Takahashi is playing billiards on a two-dimensional plane. The $x$-axis functions as a wall; when a ball hits the axis, it will bounce off the axis so that the angle of incidence equals the angle of reflection.

Takahashi's ball is now at $(S_x,S_y)$. When he strikes the ball aiming for some point, it will roll in a straight line towards that point.

To make the ball hit the $x$-axis exactly once and then pass $(G_x, G_y)$, where along the $x$-axis should he aim for?

### Constraints

• $-10^6 \leq S_x, G_x \leq 10^6$
• $0 < S_y, G_y \leq 10^6$
• $S_x \neq G_x$
• All values in input are integers.

### Input

Input is given from Standard Input in the following format:

$S_x$ $S_y$ $G_x$ $G_y$


### Output

Let $(x, 0)$ be the point Takahashi should aim for. Print $x$.

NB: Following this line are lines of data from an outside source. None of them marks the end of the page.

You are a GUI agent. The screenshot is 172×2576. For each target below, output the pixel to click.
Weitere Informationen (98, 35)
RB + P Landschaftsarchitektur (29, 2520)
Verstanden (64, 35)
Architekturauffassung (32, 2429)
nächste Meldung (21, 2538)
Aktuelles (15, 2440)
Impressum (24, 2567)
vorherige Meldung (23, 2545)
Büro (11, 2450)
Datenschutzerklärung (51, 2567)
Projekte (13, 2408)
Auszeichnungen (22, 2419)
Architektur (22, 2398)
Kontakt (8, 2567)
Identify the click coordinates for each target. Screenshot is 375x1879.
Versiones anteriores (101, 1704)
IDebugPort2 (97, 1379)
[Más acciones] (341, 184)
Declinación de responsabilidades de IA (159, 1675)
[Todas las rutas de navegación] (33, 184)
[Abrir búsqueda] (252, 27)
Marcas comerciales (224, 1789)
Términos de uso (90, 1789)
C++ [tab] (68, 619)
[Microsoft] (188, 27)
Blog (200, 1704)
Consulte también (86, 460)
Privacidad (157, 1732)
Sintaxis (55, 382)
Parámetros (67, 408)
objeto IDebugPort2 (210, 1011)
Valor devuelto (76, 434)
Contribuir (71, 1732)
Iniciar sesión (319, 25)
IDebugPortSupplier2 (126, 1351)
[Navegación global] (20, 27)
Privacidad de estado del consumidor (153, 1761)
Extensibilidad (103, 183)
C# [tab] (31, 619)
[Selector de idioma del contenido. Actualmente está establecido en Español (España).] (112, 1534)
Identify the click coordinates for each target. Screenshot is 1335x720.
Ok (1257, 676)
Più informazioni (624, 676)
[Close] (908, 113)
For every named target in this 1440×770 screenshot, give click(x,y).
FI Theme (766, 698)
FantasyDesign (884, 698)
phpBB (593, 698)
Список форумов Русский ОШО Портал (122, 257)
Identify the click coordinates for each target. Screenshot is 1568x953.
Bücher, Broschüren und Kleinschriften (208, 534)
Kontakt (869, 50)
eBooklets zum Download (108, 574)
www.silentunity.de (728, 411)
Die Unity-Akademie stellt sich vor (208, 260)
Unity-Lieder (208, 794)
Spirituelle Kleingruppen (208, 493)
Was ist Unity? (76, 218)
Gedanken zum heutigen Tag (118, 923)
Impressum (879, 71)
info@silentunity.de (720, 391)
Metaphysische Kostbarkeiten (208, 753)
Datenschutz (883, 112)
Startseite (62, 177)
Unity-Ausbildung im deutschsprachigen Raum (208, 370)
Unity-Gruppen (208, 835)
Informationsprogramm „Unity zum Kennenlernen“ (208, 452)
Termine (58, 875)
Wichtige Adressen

Your output will be considered correct when its absolute or relative error from our answer is at most $10^{-6}$.

### Sample Input 1

1 1 7 2


### Sample Output 1

3.0000000000


As shown below, we can make the ball pass $(7, 2)$ by striking it aiming for $(3, 0)$.

### Sample Input 2

1 1 3 2


### Sample Output 2

1.6666666667


### Sample Input 3

-9 99 -999 9999


### Sample Output 3

-18.7058823529


The output will be considered correct when its absolute or relative error from our answer is at most $10^{-6}$.